Je lève les yeux au ciel, récupère les sacs restant dans le coffre et les suis à l’intérieur. L’espace est un peu poussiéreux et je rigole en entendant Sophia éternuer plusieurs fois alors que sa grande sœur se plaint qu’elle lui a postillonné dessus tandis que je dépose les bagages au pied des escaliers. Je m’engouffre dans la cuisine à la suite de la bande. C’est vieillot, un peu dans l’ambiance maison de mamie, mais ça a son charme.

Je dépose le sac de provisions alors qu’Ysée s’active en branchant le réfrigérateur, et que Florent ouvre les volets du salon. Les filles se promènent pour découvrir les lieux et je les suis pour inspecter également. Etre deux pour surveiller, c’est peu, mais ça nous évitera de nous faire repérer. Je sens que ce n’est pas dans les prochains jours que je vais récupérer du manque de sommeil de ce weekend, moi…

— Tonton ! On peut dormir toutes les deux dans le grand lit ?

Lila est définitivement une grande sœur très protectrice. C’est mignon, et hors de question de les priver de ça. Il y a trois chambres, Flo et moi prendrons celle avec le lit simple, puisque nous ne dormirons pas en même temps, et Ysée aura son intimité.

— Bien sûr, ma jolie.
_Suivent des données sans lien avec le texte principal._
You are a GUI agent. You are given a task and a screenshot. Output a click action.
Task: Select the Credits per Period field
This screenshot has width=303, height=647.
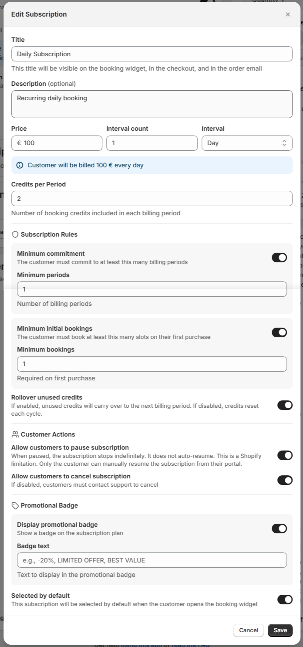[152, 199]
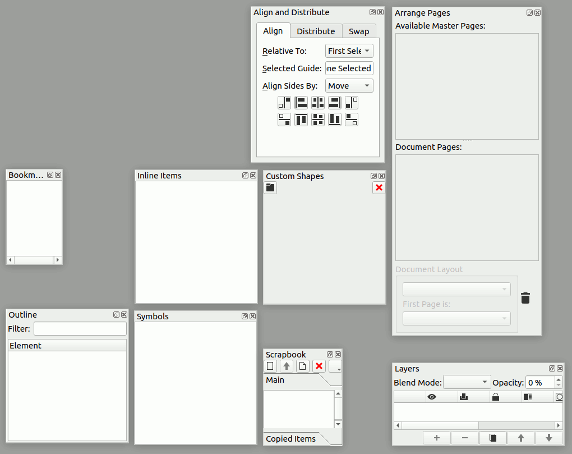Open the Swap tab
Image resolution: width=572 pixels, height=454 pixels.
click(x=359, y=31)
Vois avec Ysée si l’une des deux chambres avec un grand lit est la sienne, quand même. Avec Florent, on prendra celle-ci.
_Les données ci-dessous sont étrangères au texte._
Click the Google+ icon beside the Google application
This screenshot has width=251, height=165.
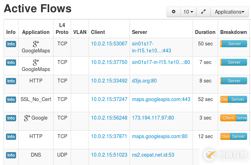point(27,118)
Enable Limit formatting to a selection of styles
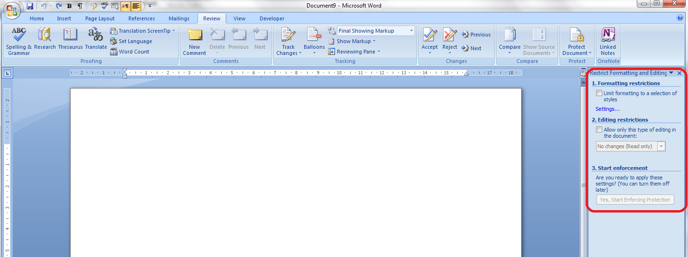The height and width of the screenshot is (257, 688). click(599, 93)
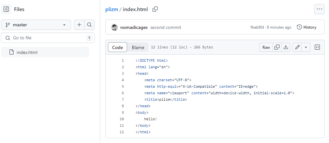This screenshot has width=329, height=143.
Task: Switch to the Code view tab
Action: pos(117,47)
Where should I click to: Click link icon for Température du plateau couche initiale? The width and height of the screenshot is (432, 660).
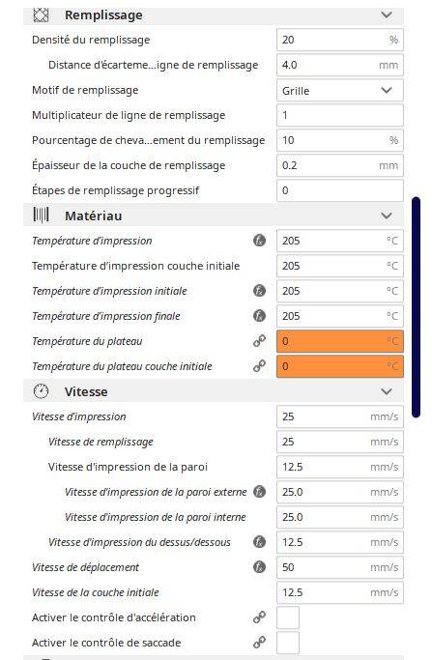pyautogui.click(x=259, y=366)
Je suis sûr que les vieux lits en bois grincent, ça va être le bonheur pour dormir… Mais franchement, vu ma fatigue, je risque de tomber comme une masse à peine la tête sur l’oreiller.

— Ysée ? crié-je depuis le palier. On peut avoir des draps ? Et… De quoi faire la poussière, ce serait pas mal aussi.

— Il y en a dans les armoires dans chaque chambre, me répond-elle. Assortis aux couleurs des murs !

Comme si ça avait son importance… Bon sang, mon appartement à Paris me manque. Pourtant, j’éclate de rire en voyant la parure de draps fleurie qui me rappelle un peu trop l’époque du campement de Food Crisis. Ne manquerait plus qu’un stock de VHS porno dans le placard et on s’y croirait !

Je prends le temps de faire les lits avec Lila et souris en voyant sa petite sœur assoupie lorsque nous repassons dans leur chambre. Petite poupée, portrait craché de sa mère ou presque, qui du haut de ses trois ans vit déjà une épreuve. Il va vraiment falloir que nous soyons vigilants à ne pas la stresser et faire comme si de rien n’était, si tant est que ce soit possible.

— J’ai planqué le sac d’armes sous notre lit, me lance Florent lorsque je referme la porte. Je te laisse jouer à cache-cache pour trouver celles que j’ai cachées un peu partout dans la maison au cas où ?

— Bien sûr, j’adore jouer à ce jeu, ricané-je en descendant les marches. Il va falloir qu’on fasse des rondes à l’extérieur, la propriété n’est pas du tout idéale pour se sentir en sécurité. Comment tu le sens ?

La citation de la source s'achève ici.